TASK GOAL: Please copy the article again, starting with "In other words, information—blunt" and going on through "information with you.", and swap each "pain" for "suffering".

TEXT PROVIDED:
This is the last of a three part series. On February 13, 2012 we presented the article (He And His Objectives) and on March 7, 2012, we presented the detailed testimonies contained in Gebremedhin Zegergis’ eye witness report which serves as a background to our two article. Today we present to you our third and last article of the serie entitled ‘Srryet Addis: Blatant Lie?’ We believe that all three documents will shed more light on the most crucial grey part in the history of the Eritrean struggle of the late sixties. In this article, we present a challenge to what has become almost a myth in the modern Eritrean history: the alleged killings of Srryet Addis.
Since its inception Awate.com has proclaimed its slogan: “inform, inspire, embolden, reconcile.” Throughout the years, we have heard questions of “who reconciles with whom? We are not fighting, so why are we reconciling?” And we have attempted to answer such questions with words to this effect: the history of Eritrea, like the history of any people, is a history of winners and losers, of vanquishers and vanquished, of accusers and accused and, throughout our history, those who feel they have been wronged have never had an opportunity to tell their side of the story. And the wound is an open sore which never healed: “…and the only way out of the vicious cycle is for people to be open to listening to other’s grievances.”
In other words, information—blunt information, when necessary—and the ability, the willingness to listen to a different point of view, is a pre-requisite to reconciliation. It is one of the reasons we published the martyr’s album, the names of those killed in action in the “Badme War,” in 2004. When people were speculating that there were 50,000 dead, 60,000 dead, we listed the names and ages of the nearly 20,0000 Eritreans who perished in that senseless war so we can at least know the SIZE of the pain, before we discuss the CAUSE and the RESOLUTION to the pain. Those who thought it would be politically advantageous to exaggerate the number were not happy with us; and those who knew that the next question would be “why”—the regime supporters—were full of hatred and rage towards us. But we persisted and we shared the information with you.

DATA EXTRACT:
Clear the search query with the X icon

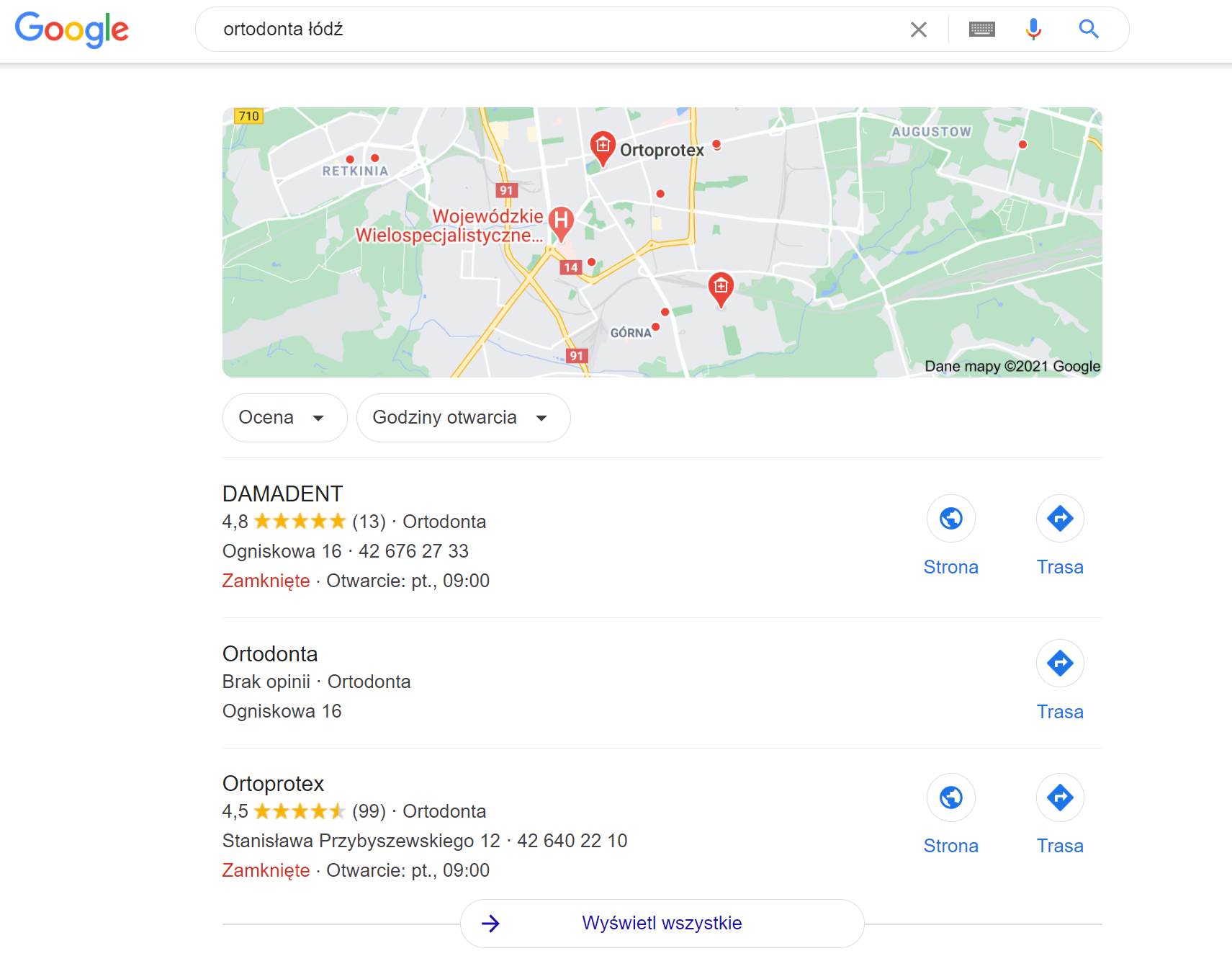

THE OUTPUT:
In other words, information—blunt information, when necessary—and the ability, the willingness to listen to a different point of view, is a pre-requisite to reconciliation. It is one of the reasons we published the martyr’s album, the names of those killed in action in the “Badme War,” in 2004. When people were speculating that there were 50,000 dead, 60,000 dead, we listed the names and ages of the nearly 20,0000 Eritreans who perished in that senseless war so we can at least know the SIZE of the suffering, before we discuss the CAUSE and the RESOLUTION to the suffering. Those who thought it would be politically advantageous to exaggerate the number were not happy with us; and those who knew that the next question would be “why”—the regime supporters—were full of hatred and rage towards us. But we persisted and we shared the information with you.